Ordinal scale - This scale involves placing objects in a particular order. For example, on a survey you often have questions with response options as follows: “Disagree strongly”, “Disagree”, “Neither agree nor disagree”, “Agree”, and “Agree strongly”. This would be an ordinal scale. There are two mathematical operations possible with ordinal scales: equality and more/less. For example, with this scale you can determine if two objects give equal responses (for example, two people both answer “agree” to a question on a survey) or if one person’s answer is “greater” than another’s. For example, if Person A answers “agree” and Person B answers “agree strongly”, you can be certain that Person B agrees more to the item than Person A. However, you cannot determine the “distance” between items. In other words, taking our example, you do not know how much more Person B agrees than Person A.
Interval scale - This scale involves placing objects at positions that have meaningful order and distance relative to other objects. For example, the weather on two days can have two different temperatures. Let’s say Day 1 has a temperature of 10 degrees Celsius and Day 2 has a temperature of 20 degrees Celsius. This is an example of an interval scale. With this scale, we can use three different mathematical operations: we can determine if two objects are equal, if one is greater than another, and also the relative distance between them. In our example, clearly Day 1 and Day 2 have two different temperatures, and Day 2 is hotter than Day 1. But even more than that, we can say that Day 2 is exactly 10 degrees Celsius hotter than Day 1. Unlike with an ordinal scale, the distance between two points on the scale is meaningful. However, we cannot determine ratios between two points on the scale. In our example, we cannot say that Day 2 was twice as hot as Day 1. This is because 0 degrees Celsius is arbitrarily placed. When it is 0 degrees outside, it is cold, but there still is a temperature present.
Ratio scale - This scale is like an interval scale, except that it also has a meaningful “0” point. We can apply four different mathematical operations to this scale: the three from an interval scale in addition to multiplication/division. For example, imagine Person A is 100cm tall and Person B is 150cm tall. Clearly we can determine that Person A is not the same height as Person B, Person A is shorter than Person B, and Person A is 50cm shorter than Person B. But even more than that, because 0cm is meaningful, we can say that Person B is 50% taller than Person A. We can create a ratio between their heights. Unlike with temperature, we can say for certain where 0cm is–if something is 0cm tall, then it’s not there!

The table below gives a summary of what kind of information is possible with each scale.

Most of the questions of the MDS are on a 5-point ordinal scale (for example, 1=None, 2=Some, 3=Moderate, 4=A lot, 5=Complete). In order to create a score we can use and trust, what we want to do is take our ordinal data and map it onto an interval scale of disability. In other words, using the ruler below as a reference, we want to move from the top of the ruler to the bottom.

Why is simply adding up ordinal data not good enough? Imagine you are the CEO of a company that sells orange juice. You ask your employees, how much orange juice will we be able to produce this quarter? Employee A replies that the company has produced 5000 oranges while Employee B replies that the company has produced 1500kg of oranges. Who gave you the most information about how much orange juice you will be able to produce?

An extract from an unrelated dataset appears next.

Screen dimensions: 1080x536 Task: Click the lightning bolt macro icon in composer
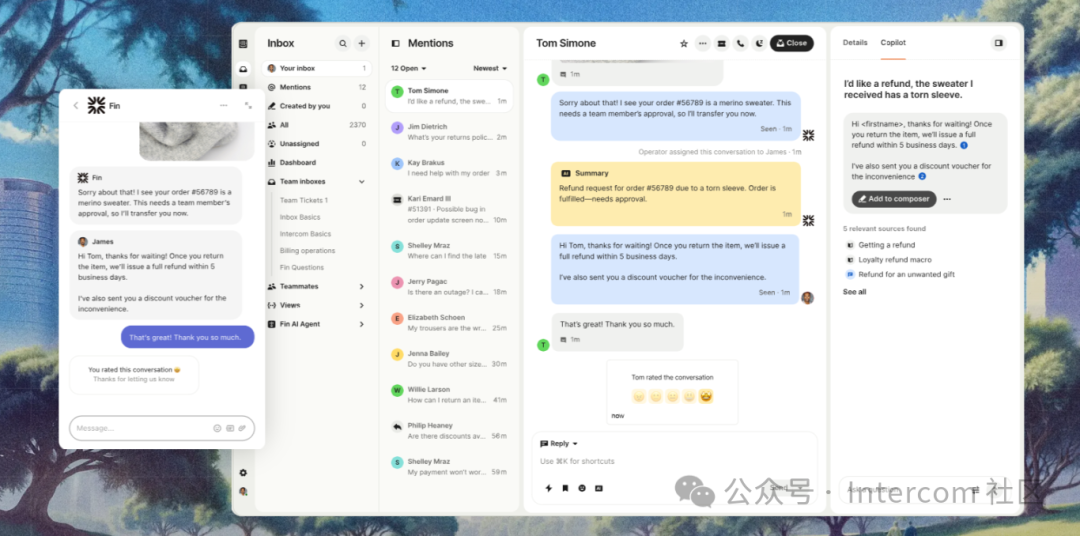pyautogui.click(x=548, y=488)
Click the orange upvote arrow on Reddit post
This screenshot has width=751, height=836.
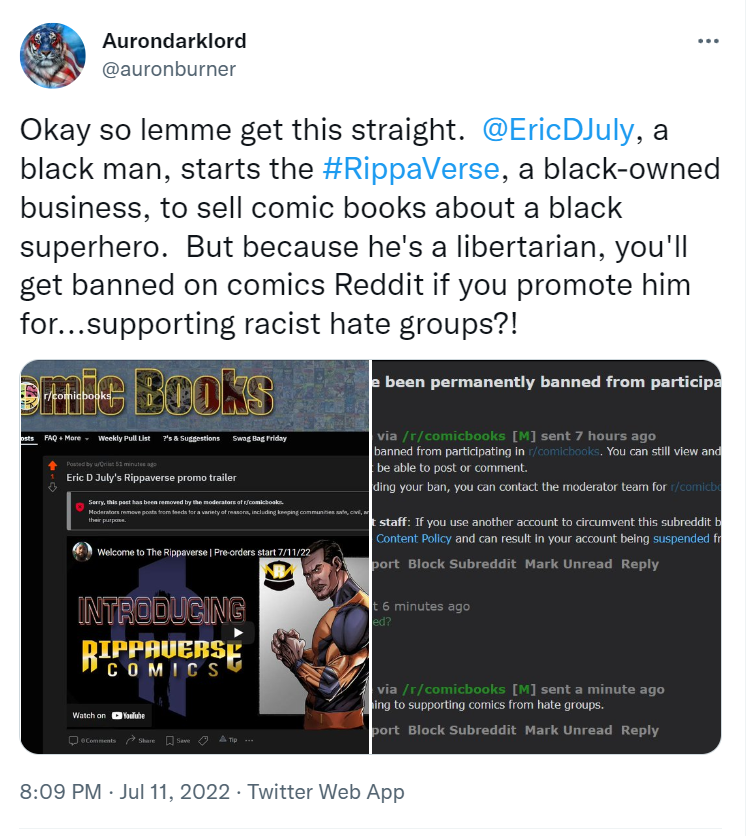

Employee B gave you information on an interval scale (weight), and Employee A gave you information on an ordinal scale (count). Employee B gave you more information; with her answer you know precisely how much orange juice you have to sell. Employee A told you how many oranges you have, but you have no idea how big or small they are.

This scenario is similar to our questionnaire. We could just simply add up all answers to all the questions we are interested in to calculate a sum score. However, that sum score doesn’t tell us much about the overall level of disability a person experiences, because we don’t know which questions were identified as difficult, and different questions have different levels of difficulty.

For example, imagine that a person is answering questions from the Model Disability Survey. This person answered “3=Some problems” to both questions, “How much of a problem is toileting?” and “How much of a problem do you have with sleep?”. One can imagine that difficulties with sleep are fairly common, and many of us experience problems with sleep without it impacting our lives too much. However, many fewer people have “some problems” with using the toilet, and one can imagine that having even some level of difficulty with using the toilet can cause significant problems in someone’s life. Therefore, one can see that the answer of “3” to “sleep” is not equivalent to the “3” answered to “toileting”.

So, in essence, we are trying to move from counting responses to questions about disability to truly measuring levels of disability on an interval scale. We will do this using Rasch Analysis.

How does an interval scale apply to measuring disability?

Before we begin discussion of the technique of Rasch Analysis, it is important to emphasize again WHO’s understanding of disability. We are measuring disability on an interval scale. This scale ranges from 0 (no disability) to 100 (extreme disability), and every person in the population sits somewhere on the scale.

This is quite different from the traditional way of thinking about disability. Often, when people hear the word “disability” they think of different “types of disabilities”, and the people that most quickly come to mind are, for instance, people who are blind, people who are deaf, or people who use wheelchairs. For WHO, the word “disability” does not refer to attributes of specific, narrow groups of people who have particular impairments. For WHO, “disability” refers to a universal experience–not an attribute of a person–which is the outcome of a multitude of factors, like an underlying health condition or the accessibility of an environment.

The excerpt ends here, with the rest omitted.